The plant, which ran about 2 percent of the time in 2020, emitted about 19,150 tons of carbon dioxide and 3.25 tons of nitrous oxide that year, according to Environmental Protection Agency data. While it is more difficult to find data on particulate matter emissions, the plant’s permit says it can emit no more than 94 tons per year.
But, even legal levels of particulate matter can harm health, doctors say.
“There’s no safe amount. None is best, and the more you have, the worse,” said Dr. Henry Rose, a retired internal medicine physician who has contacted several local boards of health regarding the push to transition peakers. “As a climate activist, I’d like to see a great many parts of our energy sector transition to green energy, but we’re starting with the old and dirty plants that are in our backyard.”
Before the Pittsfield Board of Health voted unanimously last week to lend its support to the campaign, BEAT Executive Director Jane Winn said that a disparity in life expectancy among Pittsfield neighborhoods adds to the urgency of addressing pollution from peakers.
Winn shared a 2019 estimate that found the 71-year life expectancy in Morningside to be the lowest in Berkshire County, seven years below the national average and 12 years below the life expectancy in some of Pittsfield’s southeast neighborhoods. Morningside, where residents have lower income levels, on average, than Pittsfield as a whole, is within a mile of Pittsfield Generating.
“I’m not saying the disparity all comes from this plant, but we should be doing all that we can to alleviate the pressure that these neighborhoods already face,” Winn said.
There is significant evidence linking greater exposure to particulate matter, even at legal levels, with increased mortality among people receiving Medicare, Oelberg said. But, research also has linked reductions in particulate matter levels with reduced mortality. Even brief exposure can cause long-term harm because when particulate matter enters the lungs, it can “sit there and stay there,” Oelberg said.

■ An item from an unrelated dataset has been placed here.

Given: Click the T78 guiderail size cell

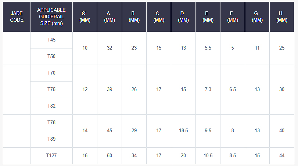Looking at the screenshot, I should point(51,123).
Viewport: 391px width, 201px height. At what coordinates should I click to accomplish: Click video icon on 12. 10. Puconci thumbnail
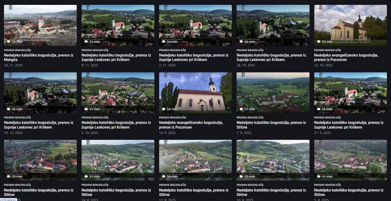pos(319,41)
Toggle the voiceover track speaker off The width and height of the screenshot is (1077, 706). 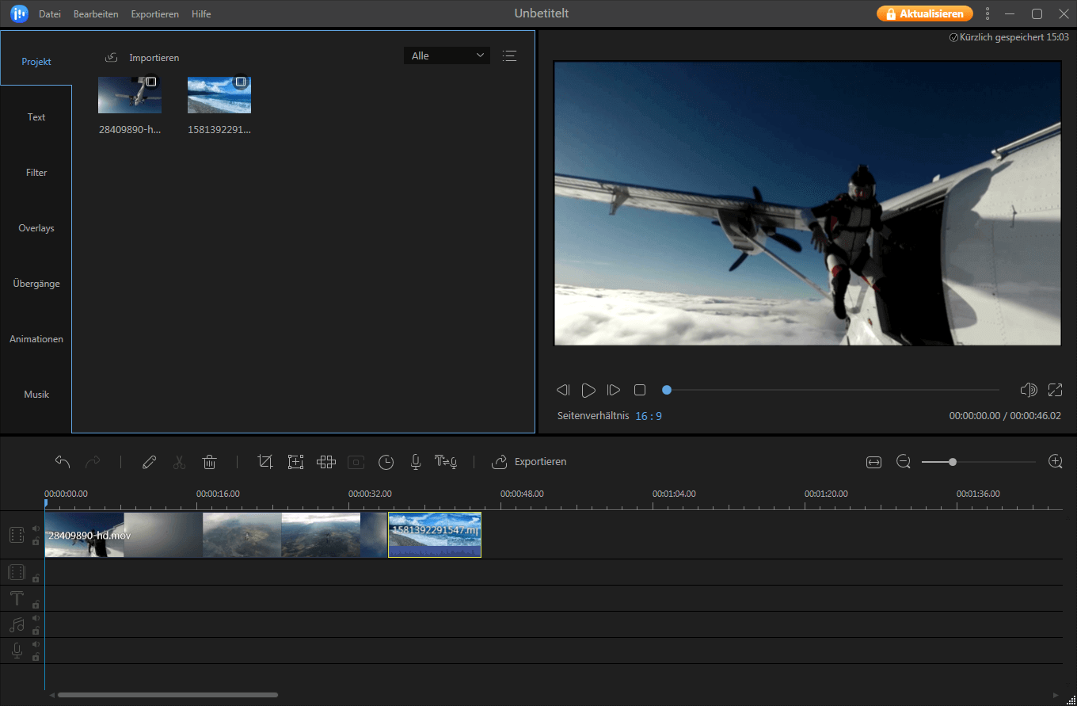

Particulate matter-related heart attacks occur when those small particles inflame preexisting plaque in a blood vessel, said Dr. Georgianne Valli-Harwood, a BHS heart specialist.
“Most Americans, particularly most male Americans over 45 or 50, have some plaque in their arteries and for the most part it lays there dormant,” Valli-Harwood said. “A heart attack happens when that plaque is inflamed or irritated. ... It’s the same whether the irritation comes from pollutants or emotional stress.”
One objection Rose said he has heard to the campaign is over whether doing so could hurt municipal revenues.
Pittsfield Generating paid $1.4 million to the city in taxes in fiscal year 2021, making it Pittsfield’s third-largest taxpayer behind Western Massachusetts Electric Co. and Berkshire Gas.
In response, Rose points to the cost of human life, as well as the rates that residents pay to their utility providers for the plants. The World Health Organization found in 2018 that more than 4 million deaths per year can be attributed to air pollution, and studies have estimated that air pollution shaves two to three years off global life expectancy.
Dr. John Kearns, a semiretired BHS general surgeon and member of the Lenox Board of Health, said that pollution from peaker plants was “a subject that never really came up” before Rose contacted the Tri-Town Boards of Health, of which Lenox is a member. The panel signed on to BEAT’s petition shortly afterward.
Physicians can advise residents to take such steps as avoiding outdoor exercise on extremely hot days, when peaker plants are most likely to operate, Kearns said. But, people have routines and obligations that don’t always allow them to stick to those recommendations, so, Kearns said, he believes the better option is to change the plants.
“It’s a concern to climate change, it’s a concern to people’s health and it’s something that we have to deal with,” Kearns said. “Now that we are educated as a board of health, I think our input is important and, hopefully, something can change.”